Hot Takes In A Cold Place: The Legislative Session Rides Off

Thank you, thank you, thank you to everyone who advocated on bills and budget items this past legislative session. Through your phenomenal effort, we stopped numerous bad bills, settled on a budget that promotes public education and put the brakes on Dunleavy’s move to take over development permitting in sensitive wetland habitats from the EPA.

To recap. Due to your advocacy via letter writing, emails, phone calls, social media pressure, and direct grassroots citizen lobbying, the following bills passed the Legislature and are headed to the Governor’s desk:

  • Tribal Recognition! HB 123 by Rep. Tiffany Zulkosky passed and will require the State of Alaska to recognize Alaska's federally recognized tribes. The federal government has a special and unique relationship with tribes that the State formally acknowledges. HB 123 will codify in Alaska law that federally recognized tribes are sovereign governments. It does not change any legal relationship. State recognition of Tribes will honor the first peoples of this land and the historical, economic, and cultural value they bring to the State. 
  • Update to Alaska Sexual Consent Law: HB 325 by Rep. Sara Rasmussen was amended to include HB 5 by Rep. Geran Tarr and changes Alaska’s 40-year-old sexual consent statutes to change how sexual assault can be prosecuted by modernizing the definition of consent. 
  • CPACE expansion: HB 227 legislation by Rep. Calvin Schrage to expand the Commercial Property Assessed Clean Energy statute to include upgrades that improve the climate resiliency of commercial properties.  
  • Broadband Expansion: HB 363 by Rep. Bryce Edgmon establishes the Office of Broadband to prioritize the expansion of high-quality, affordable broadband access to unserved and underserved communities and positions Alaska to receive unprecedented amounts of federal funding for broadband expansion statewide.

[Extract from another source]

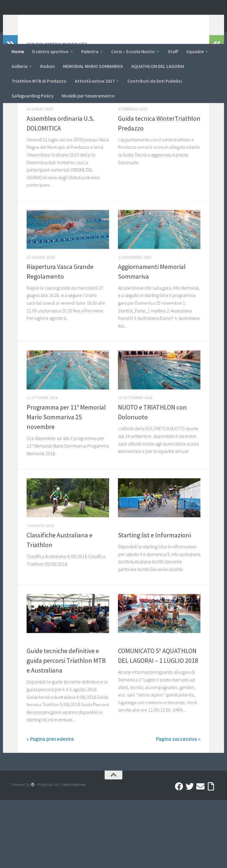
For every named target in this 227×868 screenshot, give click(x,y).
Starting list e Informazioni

On the other side of the coin, you helped stop a slew of bad bills:

  • SB 39 worked to undermine local control of elections, suppress voting in Alaska, and take away the legal mechanism that adds thousands of new voters annually through Alaska's Permanent Fund dividend - the automatic voter registration statute. 
  • HB 398 would have made it impossible for Alaskans to protect waters of high ecological value as Tier III waters under the Clean Water Act.
  • SB 97 sought to give the Department of Natural Resources the power to authorize commercial development on any state land regardless of its status in an area land use plan and to repeal the Recreational River statutes that protect six popular and anadromous Mat-Su rivers: The Little Susitna River, The Deshka River, The Talkeetna River, Lake Creek, Alexander Creek, and The Talachulitna River.
  • HB 82, a bill to authorize subsurface natural gas drilling and development in Kachemak Bay, which is currently off-limits to oil and gas development.
  • HB 98 was legislation to decrease citizen participation in the Forest Land Use Plan process for timber sales.

There is a lot to unpack as a legislative session ends. This Memorial Day Weekend, we urge you to take the time to reflect on the positive outcomes of this past session and take heart in the true power of citizen advocacy in our beloved Democracy.